Friends and family often asked for my medical opinion. Why ask a doctor, especially just out of med school, and not a nurse who’d seen hundreds of patients? Headaches, numb fingers, blood tests, dizziness, I’d diagnosed them all and people thanked me.
“I am trying to forgive myself for killing people.”
“You what?”
“I’m trying to forgive myself. Shouldn’t I be able to forgive myself? Wives forgive their husband’s killers every day.”
I didn’t know what kind of nutcase I was driving with sitting in a black foreign car that was polished inside to an obsidian shine. But figured that the safest thing was to humor him.

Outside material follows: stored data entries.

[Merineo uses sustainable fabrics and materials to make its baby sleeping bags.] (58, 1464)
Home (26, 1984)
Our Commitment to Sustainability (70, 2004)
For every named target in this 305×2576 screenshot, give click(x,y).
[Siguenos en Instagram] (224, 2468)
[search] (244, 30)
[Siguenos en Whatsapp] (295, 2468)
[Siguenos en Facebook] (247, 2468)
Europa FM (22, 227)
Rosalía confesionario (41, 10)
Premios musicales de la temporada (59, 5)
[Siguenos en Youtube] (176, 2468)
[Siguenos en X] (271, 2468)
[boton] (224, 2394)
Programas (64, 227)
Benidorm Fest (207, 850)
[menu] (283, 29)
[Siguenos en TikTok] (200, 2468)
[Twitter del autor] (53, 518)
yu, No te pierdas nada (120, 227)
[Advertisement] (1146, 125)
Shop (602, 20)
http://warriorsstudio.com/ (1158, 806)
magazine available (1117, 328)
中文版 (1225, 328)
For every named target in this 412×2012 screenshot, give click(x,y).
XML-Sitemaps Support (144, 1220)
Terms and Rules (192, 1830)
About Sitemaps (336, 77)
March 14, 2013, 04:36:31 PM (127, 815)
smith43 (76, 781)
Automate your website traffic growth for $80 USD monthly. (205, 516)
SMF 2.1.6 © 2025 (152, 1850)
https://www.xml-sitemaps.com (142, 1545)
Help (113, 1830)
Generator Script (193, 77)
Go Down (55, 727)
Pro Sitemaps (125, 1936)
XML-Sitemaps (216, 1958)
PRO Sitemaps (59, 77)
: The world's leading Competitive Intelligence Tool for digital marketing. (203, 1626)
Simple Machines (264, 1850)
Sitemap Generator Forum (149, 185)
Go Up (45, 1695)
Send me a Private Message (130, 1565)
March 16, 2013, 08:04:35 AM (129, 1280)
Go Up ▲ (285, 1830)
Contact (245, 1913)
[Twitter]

“That depends,” I tried to keep my voice steady, “on how many people you’ve killed.”
“Just today or a cumulative figure?” I was stunned by the question. He sounded like a serial killer who was playing with me before opening the trunk. “Thousands,” he said. “I’m a vampire.”
I tried not to gasp. Marcus needed help, but not from me. I was more interested in getting home safely. Turning forty suddenly seemed like a spectacular achievement. So did lasagna.
“That’s a lot of people,” I said.
“What about people killed in wars—men, women, young children.” He waited for a traffic light to turn green.
“That’s different.”
“How? I’m not a killer, just an animal who has to eat. Do you hate your cat for dropping a bird in your lap? Of course not, because that’s what cat’s do—they hunt.”
I saw my house and Lew’s profile in the kitchen. “You’re right. Some animals could live on that kind of carnage for years.” I jumped out of the car. “But I don’t think I can help you,” and I ran to the door.